Focusing on the processes and people that are our business with an eye toward improvement reveals flaws we’d rather not see. But it is as Michael Dwight says: a problem can’t be solved until it has been acknowledged.


By Heather McCune, Editor in Chief February 27, 2001

 

Heather McCune

 

If you wear eyeglasses or contact lens I’m sure you have a story a lot like mine. I remember the day as a child when my parents, reacting to the note from the school nurse that I’d failed the vision test, took me to the ophthalmologist. He used those horrible drops to dilate my eyes, and I remember telling my dad as the drops took effect that I could see fine before, but now, not so well.

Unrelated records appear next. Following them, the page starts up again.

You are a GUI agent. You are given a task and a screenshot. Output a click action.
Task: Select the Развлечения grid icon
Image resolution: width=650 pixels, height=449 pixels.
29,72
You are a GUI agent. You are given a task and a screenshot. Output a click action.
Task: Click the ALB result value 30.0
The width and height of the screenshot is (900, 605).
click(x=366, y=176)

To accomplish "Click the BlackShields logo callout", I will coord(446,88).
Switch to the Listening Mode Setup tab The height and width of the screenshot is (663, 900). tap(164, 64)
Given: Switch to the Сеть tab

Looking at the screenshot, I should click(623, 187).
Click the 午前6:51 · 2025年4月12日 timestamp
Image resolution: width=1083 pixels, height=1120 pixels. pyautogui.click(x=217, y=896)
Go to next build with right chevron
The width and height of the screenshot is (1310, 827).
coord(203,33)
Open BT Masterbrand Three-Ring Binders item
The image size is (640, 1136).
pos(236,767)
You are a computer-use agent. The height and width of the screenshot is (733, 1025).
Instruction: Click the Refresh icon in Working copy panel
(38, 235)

As you can guess, the doctor did his exam; I needed glasses and I’ve worn them ever since. The first time I put my new glasses on and walked outside, the experience was amazing for me, though probably slightly annoying for everyone else around. For the first time in my life trees weren’t green blobs in the sky that had no top; they were branches and leaves. Grass wasn’t a solid mass of color, but single blades. It was a pretty wild experience at age nine. My whole view of the world was different in an instant.

Thinking back on that experience what was the most wild of all was I had no idea what I couldn’t see. That the world around me was fuzzy and had lots of soft edges was normal for it’s all I had ever known. It wasn’t until two pieces of glass were placed before my eyes that everything in my world had -- for the first time -- a finer focus.

Aside from getting another new pair of glasses with a still stronger prescription recently, seeing, focus and vision have stayed front of mind for me for the very simple reason that everywhere I look in this issue it’s what editors and contributors are talking about.

Mountaintop management maven Steve Dudley warns that nine years of economic expansion may have made home builders less focused than they need to be to for sustained profitability in any economy. "In this e-commerce age builders have got a lot more tools to work with," says Dudley, "but they still don’t communicate the mission, strategy and methods to the people on the firing line." The result of this communication failure: folks throughout the organization focus their time and talent on activities that may be of only marginal value to the company’s mission.

Michael Dwight of Forecast Homes tells another story about focus. Like every builder in every market, in its 30 years building homes in Southern California and Arizona, Forecast has faced the problem of what to do when homes don’t sell. The hardest part of solving a sales problem says Dwight: focusing on the situation and conceding mistakes were made in reading the market. "A problem cannot be solved until it is acknowledged," he adds, "and it’s not easy for professionals to admit they may have misread the market."

Then there is Bill Ryan, president of William Ryan Homes. Ryan’s suburban Chicago-based company has been in expansion mode from day one. The pace of the business for this fast-growing home builder threatened the one thing that mattered most to everyone in the organization -- top-notch customer service. Ryan and Pete Balistereri, senior vp/marketing and business development, both believed that the only way William Ryan Homes could sustain growth was to establish itself as the service leader in all its market.

The question both men struggled to answer is what will be the standard for superior customer service in the era of 24-hour communication? They found their answer by asking the people most qualified to define it -- Ryan Homes’ own sales staff and customers. By focusing on the right question and asking the right people they had their answer. To provide superior customer service, William Ryan Homes had to find a way to replicate the one-to-one experience new home buyers seek from a custom builder in a production environment.

Focus isn’t easy. New glasses always cause headaches for the first few days, but after that period of adjustment, the payoff is worth the pain. The same is true in our businesses. Focusing on the processes and people that are our business with an eye toward improvement reveals flaws we’d rather not see. But it is as Michael Dwight says: a problem can’t be solved until it has been acknowledged.

Take a closer look. The payoff will be worth it.